[Written request] Render the entries as a numbered list, one item per line with blank lines omitted, starting at the first line of the entries and ending at the line that contains "tap(1045, 357)".

[Raw records]
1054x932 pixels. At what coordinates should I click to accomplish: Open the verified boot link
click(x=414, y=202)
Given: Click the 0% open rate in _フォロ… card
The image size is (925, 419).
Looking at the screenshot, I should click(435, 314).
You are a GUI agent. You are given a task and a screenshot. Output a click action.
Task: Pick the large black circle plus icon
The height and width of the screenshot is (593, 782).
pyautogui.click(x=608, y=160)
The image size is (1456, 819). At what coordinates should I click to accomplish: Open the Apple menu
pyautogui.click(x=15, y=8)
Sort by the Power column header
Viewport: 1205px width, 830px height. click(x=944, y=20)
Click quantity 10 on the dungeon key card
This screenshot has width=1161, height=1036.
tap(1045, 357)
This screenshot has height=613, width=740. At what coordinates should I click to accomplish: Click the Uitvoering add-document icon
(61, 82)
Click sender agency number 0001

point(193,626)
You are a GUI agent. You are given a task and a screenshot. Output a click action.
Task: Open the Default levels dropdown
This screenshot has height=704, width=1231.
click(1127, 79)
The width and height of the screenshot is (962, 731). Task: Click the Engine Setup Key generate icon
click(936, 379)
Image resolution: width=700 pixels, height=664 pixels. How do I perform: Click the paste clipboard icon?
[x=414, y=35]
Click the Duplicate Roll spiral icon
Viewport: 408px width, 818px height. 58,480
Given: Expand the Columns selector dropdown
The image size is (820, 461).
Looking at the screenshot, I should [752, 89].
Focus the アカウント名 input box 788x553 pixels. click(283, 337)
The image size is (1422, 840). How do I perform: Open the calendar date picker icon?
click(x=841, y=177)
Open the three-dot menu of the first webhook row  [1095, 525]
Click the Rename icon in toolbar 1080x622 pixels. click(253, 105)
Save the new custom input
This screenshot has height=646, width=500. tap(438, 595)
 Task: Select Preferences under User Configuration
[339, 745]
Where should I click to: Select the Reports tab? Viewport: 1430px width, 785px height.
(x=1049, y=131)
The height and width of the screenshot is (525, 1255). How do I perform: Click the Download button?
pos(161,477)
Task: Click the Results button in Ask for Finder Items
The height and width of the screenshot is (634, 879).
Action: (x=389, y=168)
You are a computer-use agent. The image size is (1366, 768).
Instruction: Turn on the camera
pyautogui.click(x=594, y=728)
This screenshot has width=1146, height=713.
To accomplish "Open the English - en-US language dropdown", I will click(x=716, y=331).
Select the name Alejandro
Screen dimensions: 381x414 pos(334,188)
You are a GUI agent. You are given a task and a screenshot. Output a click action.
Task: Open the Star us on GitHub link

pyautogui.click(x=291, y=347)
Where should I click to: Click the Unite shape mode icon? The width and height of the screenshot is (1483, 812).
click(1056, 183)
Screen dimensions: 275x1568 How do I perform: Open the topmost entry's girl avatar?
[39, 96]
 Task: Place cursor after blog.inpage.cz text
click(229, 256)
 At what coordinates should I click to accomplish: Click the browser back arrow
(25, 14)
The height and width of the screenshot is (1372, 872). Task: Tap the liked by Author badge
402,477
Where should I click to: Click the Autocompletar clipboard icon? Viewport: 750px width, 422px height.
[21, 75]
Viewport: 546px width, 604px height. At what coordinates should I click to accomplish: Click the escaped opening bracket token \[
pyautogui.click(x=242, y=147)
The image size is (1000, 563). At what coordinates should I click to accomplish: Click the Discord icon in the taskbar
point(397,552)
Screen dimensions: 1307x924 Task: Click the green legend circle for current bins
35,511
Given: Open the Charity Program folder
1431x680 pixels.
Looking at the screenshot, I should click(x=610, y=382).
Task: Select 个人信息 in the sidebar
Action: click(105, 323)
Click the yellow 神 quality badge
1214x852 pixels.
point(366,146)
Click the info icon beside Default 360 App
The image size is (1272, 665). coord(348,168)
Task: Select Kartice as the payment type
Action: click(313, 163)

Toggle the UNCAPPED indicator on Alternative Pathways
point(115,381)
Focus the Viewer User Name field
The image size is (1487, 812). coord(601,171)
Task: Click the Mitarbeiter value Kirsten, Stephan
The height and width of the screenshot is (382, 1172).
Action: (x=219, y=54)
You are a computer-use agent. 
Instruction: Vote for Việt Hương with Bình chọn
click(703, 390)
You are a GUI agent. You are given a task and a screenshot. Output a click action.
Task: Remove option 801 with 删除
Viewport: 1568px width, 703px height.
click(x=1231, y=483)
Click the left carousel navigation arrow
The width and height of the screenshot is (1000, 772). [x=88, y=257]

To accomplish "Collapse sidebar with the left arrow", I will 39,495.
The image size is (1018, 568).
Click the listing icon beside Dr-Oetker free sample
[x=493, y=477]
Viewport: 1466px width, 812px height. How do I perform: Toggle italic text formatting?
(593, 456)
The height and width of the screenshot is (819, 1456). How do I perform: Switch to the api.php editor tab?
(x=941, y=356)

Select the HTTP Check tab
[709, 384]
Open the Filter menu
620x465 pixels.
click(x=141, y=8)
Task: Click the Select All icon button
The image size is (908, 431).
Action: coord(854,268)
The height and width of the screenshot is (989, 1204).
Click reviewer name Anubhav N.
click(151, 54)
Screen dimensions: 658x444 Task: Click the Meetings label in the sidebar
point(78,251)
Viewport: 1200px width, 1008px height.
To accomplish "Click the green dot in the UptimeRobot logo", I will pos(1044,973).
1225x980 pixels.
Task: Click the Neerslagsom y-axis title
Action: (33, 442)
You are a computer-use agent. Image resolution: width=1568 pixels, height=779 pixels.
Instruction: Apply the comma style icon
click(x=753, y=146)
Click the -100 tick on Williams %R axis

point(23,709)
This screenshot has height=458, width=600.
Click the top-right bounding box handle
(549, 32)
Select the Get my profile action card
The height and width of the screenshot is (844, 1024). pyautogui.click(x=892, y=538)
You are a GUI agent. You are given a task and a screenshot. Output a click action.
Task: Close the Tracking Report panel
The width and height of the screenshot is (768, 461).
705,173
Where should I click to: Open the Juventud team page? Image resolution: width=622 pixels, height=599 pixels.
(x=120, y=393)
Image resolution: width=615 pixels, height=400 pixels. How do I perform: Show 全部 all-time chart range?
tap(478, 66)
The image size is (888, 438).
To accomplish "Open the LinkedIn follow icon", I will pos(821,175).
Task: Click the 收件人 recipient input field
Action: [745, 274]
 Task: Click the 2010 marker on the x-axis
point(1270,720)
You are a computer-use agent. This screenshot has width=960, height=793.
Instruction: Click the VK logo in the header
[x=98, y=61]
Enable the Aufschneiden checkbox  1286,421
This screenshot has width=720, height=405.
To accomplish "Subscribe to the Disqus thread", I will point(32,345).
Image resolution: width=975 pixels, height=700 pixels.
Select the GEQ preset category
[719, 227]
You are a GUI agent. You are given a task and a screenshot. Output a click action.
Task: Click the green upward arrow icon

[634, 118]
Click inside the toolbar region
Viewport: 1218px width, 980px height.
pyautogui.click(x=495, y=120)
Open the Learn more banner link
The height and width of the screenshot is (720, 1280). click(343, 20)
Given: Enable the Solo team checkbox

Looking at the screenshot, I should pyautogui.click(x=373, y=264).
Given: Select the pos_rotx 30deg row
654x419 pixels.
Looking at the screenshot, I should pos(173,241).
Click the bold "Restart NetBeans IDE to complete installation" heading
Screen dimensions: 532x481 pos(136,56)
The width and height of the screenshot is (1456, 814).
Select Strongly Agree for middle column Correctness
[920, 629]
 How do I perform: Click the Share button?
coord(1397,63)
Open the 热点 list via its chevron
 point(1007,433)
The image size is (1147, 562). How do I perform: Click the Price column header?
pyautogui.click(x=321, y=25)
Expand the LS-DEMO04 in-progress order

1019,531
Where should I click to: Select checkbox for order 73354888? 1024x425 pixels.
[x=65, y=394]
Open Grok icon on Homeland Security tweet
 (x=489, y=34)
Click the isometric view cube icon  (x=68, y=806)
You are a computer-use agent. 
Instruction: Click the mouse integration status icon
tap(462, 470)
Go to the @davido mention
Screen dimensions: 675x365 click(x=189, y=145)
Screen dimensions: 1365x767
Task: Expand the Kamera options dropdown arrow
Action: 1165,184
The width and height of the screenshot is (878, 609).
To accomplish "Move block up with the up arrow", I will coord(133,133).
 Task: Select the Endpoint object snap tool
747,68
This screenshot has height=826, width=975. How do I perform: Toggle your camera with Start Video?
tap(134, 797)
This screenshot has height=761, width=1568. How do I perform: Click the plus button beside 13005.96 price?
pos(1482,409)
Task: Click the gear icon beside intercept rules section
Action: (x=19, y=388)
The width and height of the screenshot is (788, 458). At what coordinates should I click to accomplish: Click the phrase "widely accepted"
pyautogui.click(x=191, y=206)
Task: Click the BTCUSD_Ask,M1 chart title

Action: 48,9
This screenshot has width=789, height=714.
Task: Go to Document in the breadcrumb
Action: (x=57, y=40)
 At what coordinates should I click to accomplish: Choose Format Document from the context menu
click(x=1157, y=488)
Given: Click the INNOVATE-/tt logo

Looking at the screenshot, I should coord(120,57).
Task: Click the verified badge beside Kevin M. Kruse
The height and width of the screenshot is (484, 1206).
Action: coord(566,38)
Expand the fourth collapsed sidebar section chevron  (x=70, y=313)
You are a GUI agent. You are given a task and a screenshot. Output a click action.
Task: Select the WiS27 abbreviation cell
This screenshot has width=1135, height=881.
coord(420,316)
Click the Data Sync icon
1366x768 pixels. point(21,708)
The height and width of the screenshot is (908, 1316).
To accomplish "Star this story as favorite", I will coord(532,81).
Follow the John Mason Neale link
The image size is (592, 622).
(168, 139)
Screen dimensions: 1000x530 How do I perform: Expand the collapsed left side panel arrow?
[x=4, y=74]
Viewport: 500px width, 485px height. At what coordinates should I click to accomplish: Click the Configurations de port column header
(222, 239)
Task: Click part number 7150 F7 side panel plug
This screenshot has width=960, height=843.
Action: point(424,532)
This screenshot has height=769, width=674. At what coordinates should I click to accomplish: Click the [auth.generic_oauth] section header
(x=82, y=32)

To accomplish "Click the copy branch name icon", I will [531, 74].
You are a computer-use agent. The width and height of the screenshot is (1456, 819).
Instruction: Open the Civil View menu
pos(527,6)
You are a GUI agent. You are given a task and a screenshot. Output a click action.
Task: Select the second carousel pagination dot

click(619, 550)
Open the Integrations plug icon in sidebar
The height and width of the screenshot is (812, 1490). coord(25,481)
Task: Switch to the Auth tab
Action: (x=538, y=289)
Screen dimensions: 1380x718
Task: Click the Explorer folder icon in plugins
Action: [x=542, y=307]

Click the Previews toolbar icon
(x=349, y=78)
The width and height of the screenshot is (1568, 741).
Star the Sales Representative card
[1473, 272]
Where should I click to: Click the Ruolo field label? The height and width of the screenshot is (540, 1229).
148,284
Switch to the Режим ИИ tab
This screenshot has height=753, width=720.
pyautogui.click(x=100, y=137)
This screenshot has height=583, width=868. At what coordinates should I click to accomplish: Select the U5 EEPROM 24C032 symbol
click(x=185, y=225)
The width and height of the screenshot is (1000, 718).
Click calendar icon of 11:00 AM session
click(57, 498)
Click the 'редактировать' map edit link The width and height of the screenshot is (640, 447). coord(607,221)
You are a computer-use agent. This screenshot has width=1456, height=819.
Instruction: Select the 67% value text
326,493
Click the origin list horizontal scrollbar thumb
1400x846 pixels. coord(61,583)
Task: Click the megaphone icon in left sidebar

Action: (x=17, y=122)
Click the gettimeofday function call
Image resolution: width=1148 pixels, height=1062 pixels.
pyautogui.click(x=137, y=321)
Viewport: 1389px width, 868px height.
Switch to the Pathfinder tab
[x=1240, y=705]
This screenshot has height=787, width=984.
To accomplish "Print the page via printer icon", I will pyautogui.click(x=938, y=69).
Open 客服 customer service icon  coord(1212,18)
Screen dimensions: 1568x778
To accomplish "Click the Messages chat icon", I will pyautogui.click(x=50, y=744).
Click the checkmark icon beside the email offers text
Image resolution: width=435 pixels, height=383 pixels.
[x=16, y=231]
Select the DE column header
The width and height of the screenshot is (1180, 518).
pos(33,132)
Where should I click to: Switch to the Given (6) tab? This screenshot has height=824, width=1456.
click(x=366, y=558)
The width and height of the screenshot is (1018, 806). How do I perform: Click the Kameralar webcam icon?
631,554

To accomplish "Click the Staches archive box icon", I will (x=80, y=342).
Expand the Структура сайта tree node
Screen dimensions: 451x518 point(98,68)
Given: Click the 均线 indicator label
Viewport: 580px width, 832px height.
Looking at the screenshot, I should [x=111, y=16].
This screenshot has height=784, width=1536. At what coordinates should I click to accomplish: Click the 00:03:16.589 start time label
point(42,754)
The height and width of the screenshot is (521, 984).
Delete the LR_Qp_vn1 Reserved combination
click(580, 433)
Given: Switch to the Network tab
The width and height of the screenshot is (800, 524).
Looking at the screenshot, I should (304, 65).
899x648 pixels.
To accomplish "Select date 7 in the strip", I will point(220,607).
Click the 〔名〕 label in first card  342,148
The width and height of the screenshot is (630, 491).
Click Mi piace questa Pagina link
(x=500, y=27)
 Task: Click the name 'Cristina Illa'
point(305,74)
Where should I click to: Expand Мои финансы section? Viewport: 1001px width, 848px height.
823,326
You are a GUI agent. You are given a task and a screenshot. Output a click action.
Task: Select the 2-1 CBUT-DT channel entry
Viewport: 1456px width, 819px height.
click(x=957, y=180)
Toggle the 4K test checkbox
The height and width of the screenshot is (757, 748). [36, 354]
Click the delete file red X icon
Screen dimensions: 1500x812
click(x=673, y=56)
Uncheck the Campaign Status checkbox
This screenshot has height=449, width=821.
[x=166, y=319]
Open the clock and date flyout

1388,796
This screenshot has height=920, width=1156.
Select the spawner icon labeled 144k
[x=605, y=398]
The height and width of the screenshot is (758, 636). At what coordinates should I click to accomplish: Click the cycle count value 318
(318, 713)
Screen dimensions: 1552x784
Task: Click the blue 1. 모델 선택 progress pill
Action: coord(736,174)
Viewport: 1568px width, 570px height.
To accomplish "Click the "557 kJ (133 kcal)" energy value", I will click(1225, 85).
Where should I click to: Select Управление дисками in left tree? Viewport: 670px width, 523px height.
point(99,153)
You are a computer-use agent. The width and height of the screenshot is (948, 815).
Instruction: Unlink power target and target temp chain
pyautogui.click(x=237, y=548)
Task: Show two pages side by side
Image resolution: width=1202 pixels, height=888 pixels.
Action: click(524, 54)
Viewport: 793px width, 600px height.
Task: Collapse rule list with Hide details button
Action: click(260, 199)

[Solved problem]
1. 1054x932 pixels. At what coordinates should I click to accomplish: Open the verified boot link
2. click(x=414, y=202)
3. Given: Click the 0% open rate in _フォロ… card
4. The image size is (925, 419).
5. Looking at the screenshot, I should click(435, 314).
6. You are a GUI agent. You are given a task and a screenshot. Output a click action.
7. Task: Pick the large black circle plus icon
8. The height and width of the screenshot is (593, 782).
9. pyautogui.click(x=608, y=160)
10. The image size is (1456, 819). At what coordinates should I click to accomplish: Open the Apple menu
11. pyautogui.click(x=15, y=8)
12. Sort by the Power column header
13. Viewport: 1205px width, 830px height. click(x=944, y=20)
14. Click quantity 10 on the dungeon key card
15. This screenshot has width=1161, height=1036.
16. tap(1045, 357)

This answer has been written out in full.